Mr Cohen also accused his former boss of being a “racist” who once asserted that black people would never vote for him “because they were too stupid”. He said the country had seen Mr Trump court white supremacists but that he was “even worse” in private.

“He once asked me if I could name a country run by a black person that wasn’t a ‘shithole’,” Mr Cohen said. “This was when Barack Obama was president of the United States.”

In his statement, Mr Cohen said Mr Trump had asked him to handle the negative publicity about him not serving in Vietnam that emerged after his remark that John McCain, the recently deceased senator who was tortured as a prisoner of war in Vietnam, was not a war hero.

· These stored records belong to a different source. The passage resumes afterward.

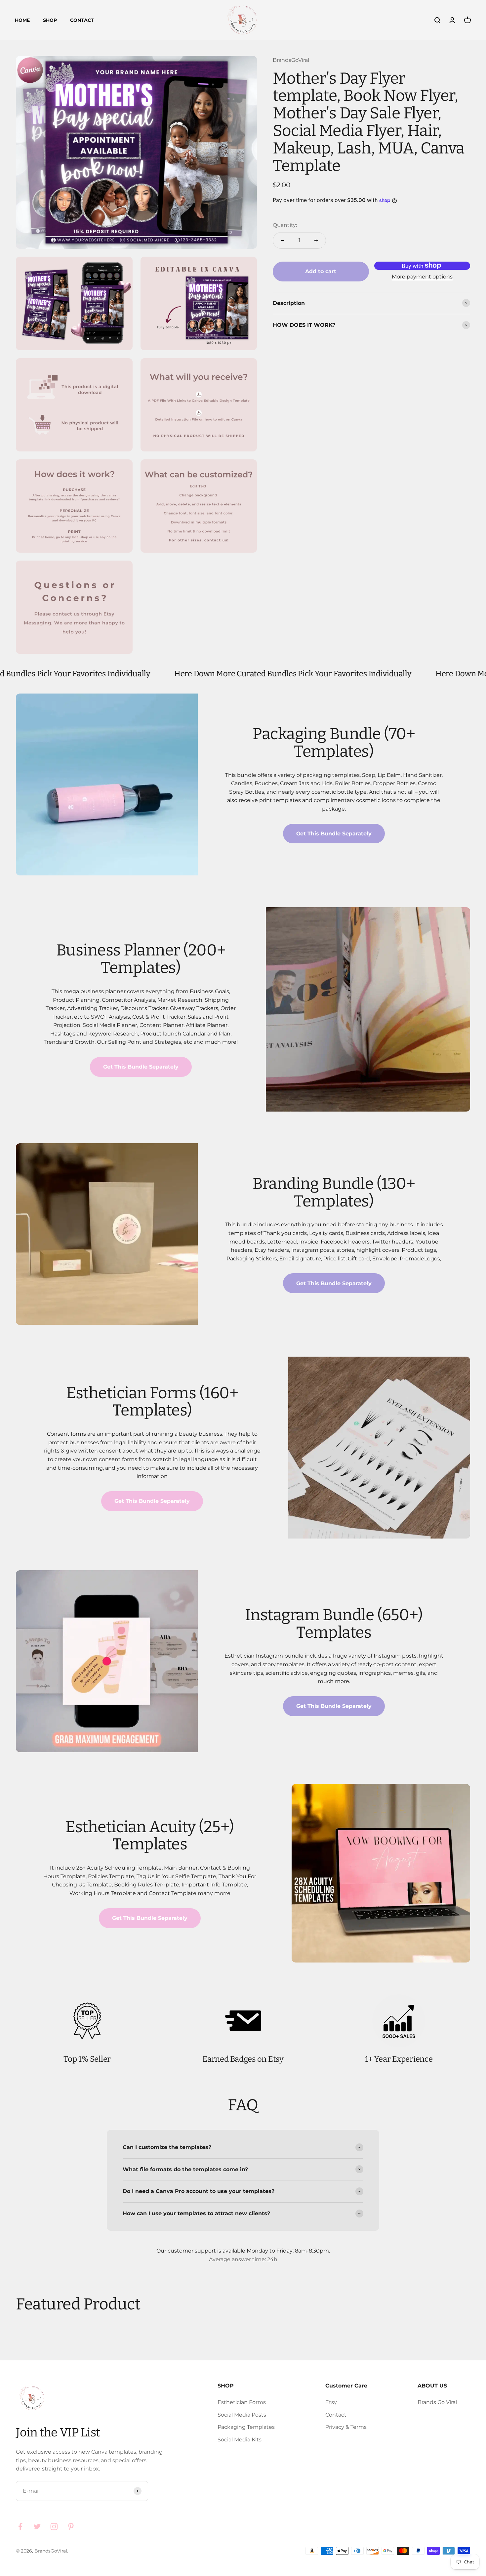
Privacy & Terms (346, 2427)
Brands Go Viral (437, 2402)
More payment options (422, 277)
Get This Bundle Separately (334, 833)
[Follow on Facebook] (20, 2526)
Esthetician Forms (242, 2402)
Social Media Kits (240, 2439)
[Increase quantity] (316, 240)
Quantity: (285, 225)
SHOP (50, 20)
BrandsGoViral (291, 60)
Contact (335, 2415)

“Mr Trump claimed it [his not serving in Vietnam] was because of a bone spur, but when I asked for medical records, he gave me none and said there was no surgery . . . He finished the conversation with the following comment. ‘You think I’m stupid, I wasn’t going to Vietnam’.”

In the 20-page opening statement, Mr Cohen claimed Mr Trump ran for president not because he believed he could win — which Mr Cohen said the then New York mogul did not — but to enhance his brand.

“He had no desire or intention to lead this nation — only to market himself and to build his wealth and power. Mr Trump would often say, this campaign was going to be the ‘greatest infomercial in political history’.”